(Collected data)
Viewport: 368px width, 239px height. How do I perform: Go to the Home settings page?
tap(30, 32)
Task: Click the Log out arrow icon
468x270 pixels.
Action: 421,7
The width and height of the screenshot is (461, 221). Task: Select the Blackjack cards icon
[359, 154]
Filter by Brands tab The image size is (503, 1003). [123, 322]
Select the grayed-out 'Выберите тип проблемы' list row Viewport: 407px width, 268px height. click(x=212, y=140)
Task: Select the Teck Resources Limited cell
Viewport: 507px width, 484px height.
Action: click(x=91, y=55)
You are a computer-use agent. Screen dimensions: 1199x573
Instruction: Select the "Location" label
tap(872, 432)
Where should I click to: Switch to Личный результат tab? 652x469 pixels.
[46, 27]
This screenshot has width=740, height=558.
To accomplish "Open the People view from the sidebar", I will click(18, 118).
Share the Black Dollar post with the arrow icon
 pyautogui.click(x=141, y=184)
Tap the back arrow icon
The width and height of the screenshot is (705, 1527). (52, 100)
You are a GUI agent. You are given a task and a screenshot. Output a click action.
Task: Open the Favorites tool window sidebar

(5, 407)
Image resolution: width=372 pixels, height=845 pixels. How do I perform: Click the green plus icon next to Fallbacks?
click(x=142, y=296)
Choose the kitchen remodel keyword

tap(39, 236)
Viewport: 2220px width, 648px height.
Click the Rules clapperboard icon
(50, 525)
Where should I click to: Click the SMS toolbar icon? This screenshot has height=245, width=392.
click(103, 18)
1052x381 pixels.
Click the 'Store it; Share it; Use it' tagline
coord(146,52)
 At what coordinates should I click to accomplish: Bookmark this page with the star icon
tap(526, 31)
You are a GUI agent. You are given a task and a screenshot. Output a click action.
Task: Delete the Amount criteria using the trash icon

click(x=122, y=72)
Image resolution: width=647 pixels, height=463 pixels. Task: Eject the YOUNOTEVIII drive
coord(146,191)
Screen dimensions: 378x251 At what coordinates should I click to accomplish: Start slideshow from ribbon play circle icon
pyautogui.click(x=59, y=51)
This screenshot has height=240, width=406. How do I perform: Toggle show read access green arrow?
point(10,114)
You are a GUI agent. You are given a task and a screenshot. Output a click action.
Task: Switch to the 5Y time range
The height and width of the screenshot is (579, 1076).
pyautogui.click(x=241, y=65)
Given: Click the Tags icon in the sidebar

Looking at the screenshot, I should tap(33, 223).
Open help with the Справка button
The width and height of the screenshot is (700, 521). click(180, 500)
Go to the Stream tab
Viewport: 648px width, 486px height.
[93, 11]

▶ **Work to be completed**: What you should produce is an exact copy of the records above.

▶ **Exercise response**:
Viewport: 368px width, 239px height. How do I perform: Go to the Home settings page?
tap(30, 32)
Task: Click the Log out arrow icon
468x270 pixels.
Action: 421,7
The width and height of the screenshot is (461, 221). Task: Select the Blackjack cards icon
[359, 154]
Filter by Brands tab The image size is (503, 1003). [123, 322]
Select the grayed-out 'Выберите тип проблемы' list row Viewport: 407px width, 268px height. click(x=212, y=140)
Task: Select the Teck Resources Limited cell
Viewport: 507px width, 484px height.
Action: click(x=91, y=55)
You are a computer-use agent. Screen dimensions: 1199x573
Instruction: Select the "Location" label
tap(872, 432)
Where should I click to: Switch to Личный результат tab? 652x469 pixels.
[46, 27]
This screenshot has width=740, height=558.
To accomplish "Open the People view from the sidebar", I will click(18, 118).
Share the Black Dollar post with the arrow icon
 pyautogui.click(x=141, y=184)
Tap the back arrow icon
The width and height of the screenshot is (705, 1527). (52, 100)
You are a GUI agent. You are given a task and a screenshot. Output a click action.
Task: Open the Favorites tool window sidebar

(5, 407)
Image resolution: width=372 pixels, height=845 pixels. How do I perform: Click the green plus icon next to Fallbacks?
click(x=142, y=296)
Choose the kitchen remodel keyword

tap(39, 236)
Viewport: 2220px width, 648px height.
Click the Rules clapperboard icon
(50, 525)
Where should I click to: Click the SMS toolbar icon? This screenshot has height=245, width=392.
click(103, 18)
1052x381 pixels.
Click the 'Store it; Share it; Use it' tagline
coord(146,52)
 At what coordinates should I click to accomplish: Bookmark this page with the star icon
tap(526, 31)
You are a GUI agent. You are given a task and a screenshot. Output a click action.
Task: Delete the Amount criteria using the trash icon

click(x=122, y=72)
Image resolution: width=647 pixels, height=463 pixels. Task: Eject the YOUNOTEVIII drive
coord(146,191)
Screen dimensions: 378x251 At what coordinates should I click to accomplish: Start slideshow from ribbon play circle icon
pyautogui.click(x=59, y=51)
This screenshot has height=240, width=406. How do I perform: Toggle show read access green arrow?
point(10,114)
You are a GUI agent. You are given a task and a screenshot. Output a click action.
Task: Switch to the 5Y time range
The height and width of the screenshot is (579, 1076).
pyautogui.click(x=241, y=65)
Given: Click the Tags icon in the sidebar

Looking at the screenshot, I should tap(33, 223).
Open help with the Справка button
The width and height of the screenshot is (700, 521). click(180, 500)
Go to the Stream tab
Viewport: 648px width, 486px height.
[93, 11]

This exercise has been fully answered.